Heróis. Farhad Nori, de 9 anos, chamou a atenção dos funcionários do Unicef no campo de refugiados pelo talento por sua habilidade com o lápis. Farhad está com a família, mas não sabe se poderá seguir caminho pela Europa. Cansados após três anos de viagem, eles começam a buscar asilo em lugares fora da Europa. O Canadá é uma opção.
Enquanto as escolas não funcionam, representantes da Save The Children usam técnicas para fortalecer a resistência das crianças ao ambiente hostil. Uma estratégia é pedir que as crianças reconstruam suas viagens.
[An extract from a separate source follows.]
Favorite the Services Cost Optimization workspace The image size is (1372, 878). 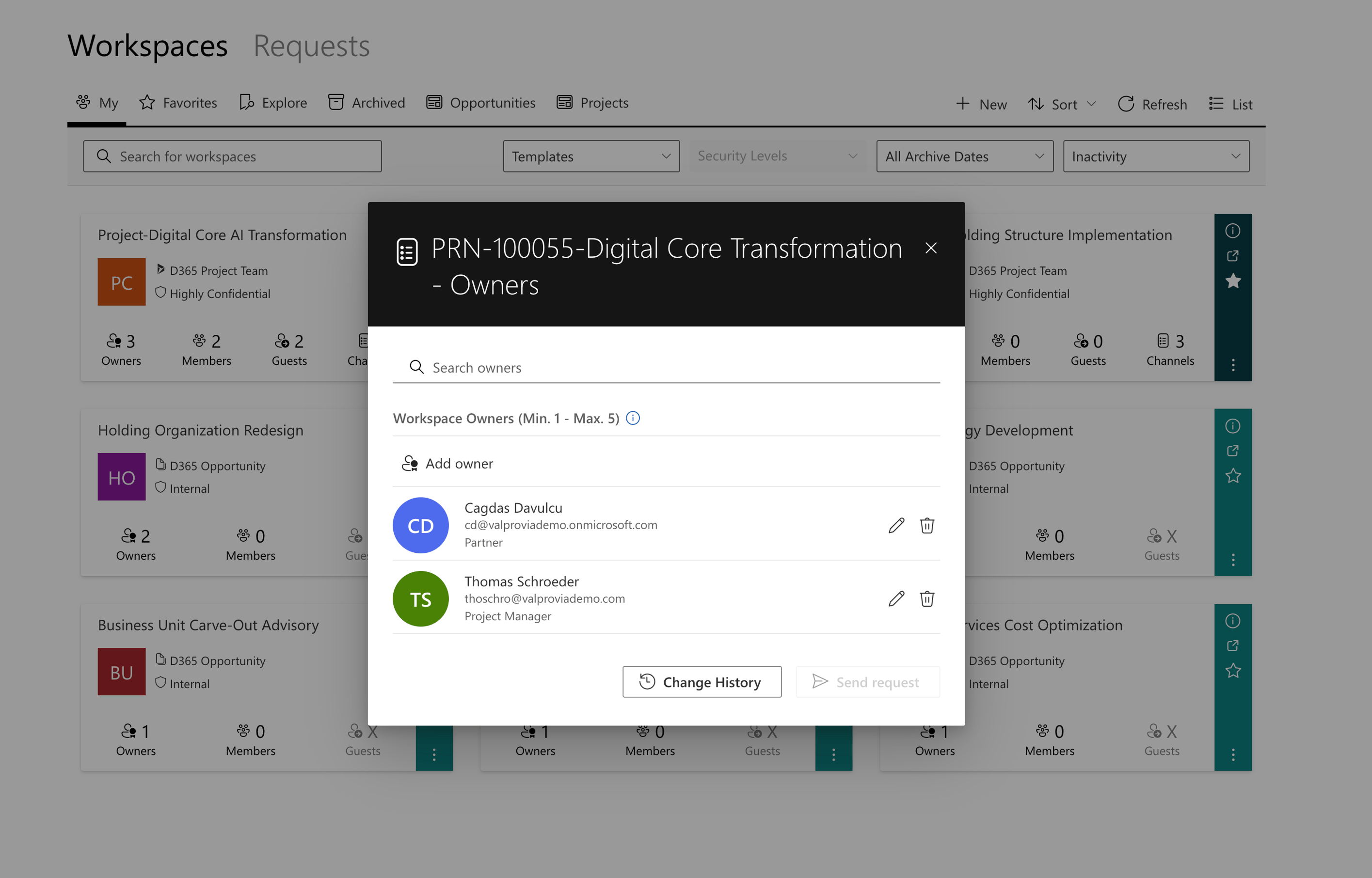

Com mapas, material escolar e criatividade, elas usam sua própria trajetória como terapia. A medida serve para que possam entender o que está ocorrendo.
Outra tática da organização é mostrar super-heróis e falar das capacidades sobre-humanas de alguns deles. Ou exaltar a trajetória de grandes ídolos mundiais e seus pontos fortes. É justamente o que Farhad vem fazendo, retratar seus heróis. Ao folhear um caderno improvisado que ele guarda, uma voluntária do Unicef descobriu um retrato de Cristiano Ronaldo, ídolo máximo do garoto. Em outro papel, ele rabiscou o rosto de Angela Merkel. Questionado sobre o motivo pelo qual não terminou o desenho da chanceler alemã, Farhad explicou. “Ela abriu a fronteira e passou a ser uma das pessoas que eu amo. Mas depois ela fechou a fronteira e estamos parados aqui.”